Flânerie épistémologique
Torricelli utilise le terme « solide » pour parler de sa découverte. Mais comment définit- on un solide ? Tel qu’on l’apprend dans les petites classes, un solide est une figure en trois dimensions qui délimite une portion de l’espace par des faces. Il est évident que notre figure ne rentre pas dans ce cadre élémentaire, car le tube est ouvert aux extrémités. Grâce aux travaux de Torricelli, le mathématicien et philosophe Pierre Gassendi (1592 – 1655) a remis en cause les définitions du solide d’autres mathématiciens de son époque (d’après Paolo Mancuso dans Philosophy of Mathematics and Mathematical Practice in the Seventeenth Century, 1996). Torricelli a donc créé une figure qui pointe le caractère incomplet d’anciennes descriptions des connaissances. Celles-ci évoluent, fluctuent en fonction des découvertes et des connaissances nouvellement acquises. Le solide hyperbolique aigu a reçu du soutien à son époque, et a même poussé certains à en perfectionner la preuve. C’est le cas de Gilles Personne de Roberval (1602 – 1675), qui était au début méfiant vis-à-vis d’une telle horreur mathématique pour l’époque. Il fait finalement une démonstration des propriétés de la Trompette de Gabriel que Torricelli lui- même définira comme : « pénétrante et avec une telle abondance de connaissances » dans sa lettre à Roberval d’octobre 1643. La question épistémologique du « Comment définir ce qui nous entoure ? » reste ouverte.
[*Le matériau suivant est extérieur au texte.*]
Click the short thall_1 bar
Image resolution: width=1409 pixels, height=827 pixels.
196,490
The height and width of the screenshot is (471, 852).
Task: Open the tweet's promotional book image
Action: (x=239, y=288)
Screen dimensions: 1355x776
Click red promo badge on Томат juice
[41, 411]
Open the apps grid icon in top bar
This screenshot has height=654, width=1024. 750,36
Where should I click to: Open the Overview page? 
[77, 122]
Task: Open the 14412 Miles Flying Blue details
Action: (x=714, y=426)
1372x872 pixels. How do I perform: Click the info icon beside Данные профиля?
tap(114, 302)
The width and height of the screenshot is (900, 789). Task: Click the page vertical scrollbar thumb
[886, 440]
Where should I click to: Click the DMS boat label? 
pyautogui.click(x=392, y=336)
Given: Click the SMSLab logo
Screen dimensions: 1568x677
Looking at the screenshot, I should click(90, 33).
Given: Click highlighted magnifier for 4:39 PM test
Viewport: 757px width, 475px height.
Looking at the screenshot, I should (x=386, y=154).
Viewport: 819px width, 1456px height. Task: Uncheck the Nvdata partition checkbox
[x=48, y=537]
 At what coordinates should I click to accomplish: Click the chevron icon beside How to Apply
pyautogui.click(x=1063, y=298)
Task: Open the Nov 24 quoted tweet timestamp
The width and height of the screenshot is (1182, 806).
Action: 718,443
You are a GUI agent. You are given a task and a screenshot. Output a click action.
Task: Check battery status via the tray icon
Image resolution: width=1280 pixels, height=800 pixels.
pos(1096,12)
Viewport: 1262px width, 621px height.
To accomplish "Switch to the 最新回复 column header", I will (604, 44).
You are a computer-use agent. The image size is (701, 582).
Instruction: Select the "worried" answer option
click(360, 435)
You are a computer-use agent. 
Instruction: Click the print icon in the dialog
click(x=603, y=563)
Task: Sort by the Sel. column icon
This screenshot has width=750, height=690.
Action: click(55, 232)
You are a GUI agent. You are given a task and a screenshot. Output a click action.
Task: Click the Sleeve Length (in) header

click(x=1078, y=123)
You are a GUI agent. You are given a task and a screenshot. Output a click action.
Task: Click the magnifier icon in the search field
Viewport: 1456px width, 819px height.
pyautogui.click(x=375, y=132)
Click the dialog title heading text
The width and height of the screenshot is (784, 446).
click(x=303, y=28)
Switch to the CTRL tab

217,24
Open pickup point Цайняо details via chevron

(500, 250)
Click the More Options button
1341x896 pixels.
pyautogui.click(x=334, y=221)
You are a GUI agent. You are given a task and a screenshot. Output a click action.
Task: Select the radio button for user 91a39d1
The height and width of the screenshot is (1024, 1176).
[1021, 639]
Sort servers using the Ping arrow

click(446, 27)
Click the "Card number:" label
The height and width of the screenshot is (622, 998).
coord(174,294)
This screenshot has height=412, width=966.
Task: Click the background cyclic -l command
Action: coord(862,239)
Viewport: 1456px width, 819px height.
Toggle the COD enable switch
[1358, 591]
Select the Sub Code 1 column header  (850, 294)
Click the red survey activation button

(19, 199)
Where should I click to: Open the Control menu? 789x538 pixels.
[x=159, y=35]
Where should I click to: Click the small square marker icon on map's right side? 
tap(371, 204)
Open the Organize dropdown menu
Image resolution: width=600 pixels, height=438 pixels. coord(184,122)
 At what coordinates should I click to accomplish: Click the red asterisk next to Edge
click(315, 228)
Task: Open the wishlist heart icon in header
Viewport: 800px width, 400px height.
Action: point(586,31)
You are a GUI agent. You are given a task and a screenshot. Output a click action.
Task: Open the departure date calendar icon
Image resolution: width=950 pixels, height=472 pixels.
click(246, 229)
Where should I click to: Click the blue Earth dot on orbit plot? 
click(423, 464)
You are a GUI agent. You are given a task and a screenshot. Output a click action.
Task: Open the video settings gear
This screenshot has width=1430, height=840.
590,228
Aussi précis, rigoureux et rationnel que l’on puisse être, il est toujours possible d’affiner les descriptions qu’on fait de ce qui nous entoure. Cela peut passer par un élargissement, une restriction ou une précision de certains termes de la définition. Pour tendre vers une bonne définition il ne faut déjà rien considérer comme évident ; après quoi il y a un travail à faire sur soi-même : celui de ne pas rejeter systématiquement les idées « divinement contre-intuitives ».